THE REQUEST:
Copy out the items starting at the line that has "The width and" and stopping after the line that has "Action: click(39, 99)", replacing "link" with "button" and keeping everything else the same. Leave the pictures out of your answer.

MATERIAL:
"""
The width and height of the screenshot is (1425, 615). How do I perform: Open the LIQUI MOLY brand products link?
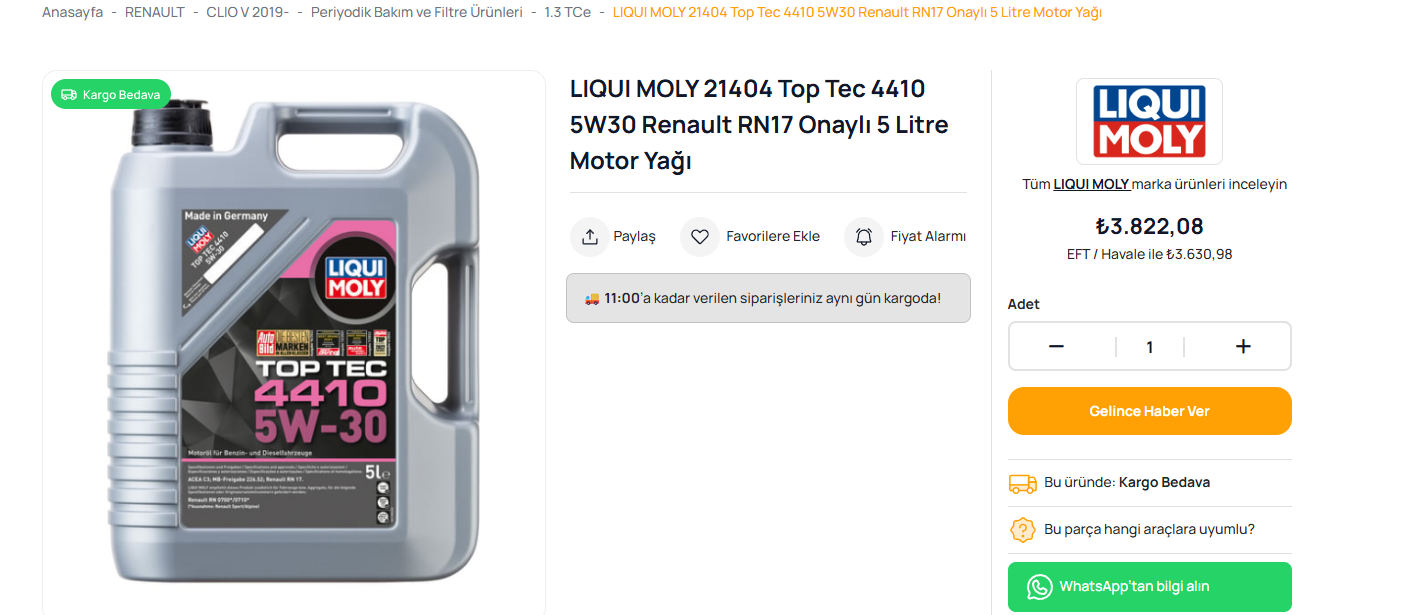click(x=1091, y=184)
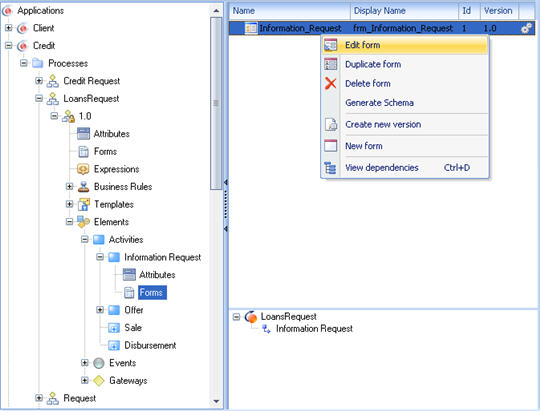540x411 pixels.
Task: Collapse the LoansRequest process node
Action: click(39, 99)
"""
"""
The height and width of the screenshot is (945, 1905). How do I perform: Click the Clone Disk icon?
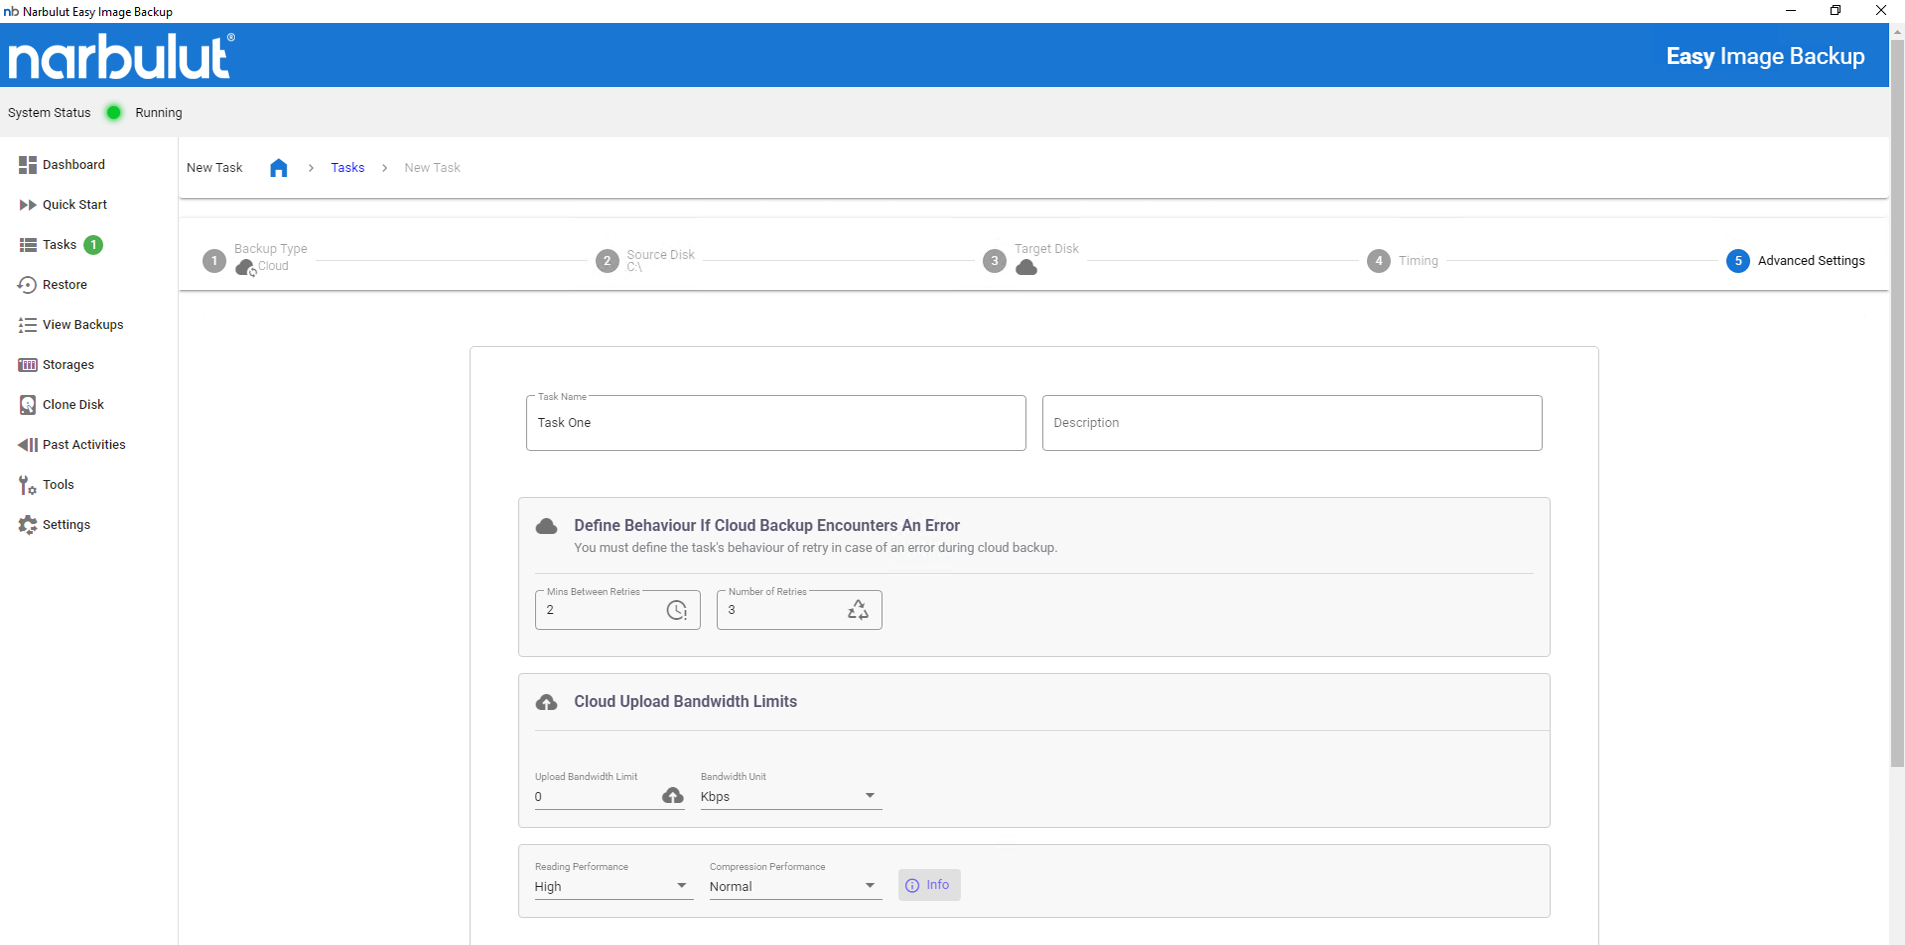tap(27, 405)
"""
EXERCISE OUTPUT:
The width and height of the screenshot is (1425, 615). How do I perform: Open the LIQUI MOLY brand products button?
click(x=1091, y=184)
540x411 pixels.
Task: Collapse the LoansRequest process node
Action: click(39, 99)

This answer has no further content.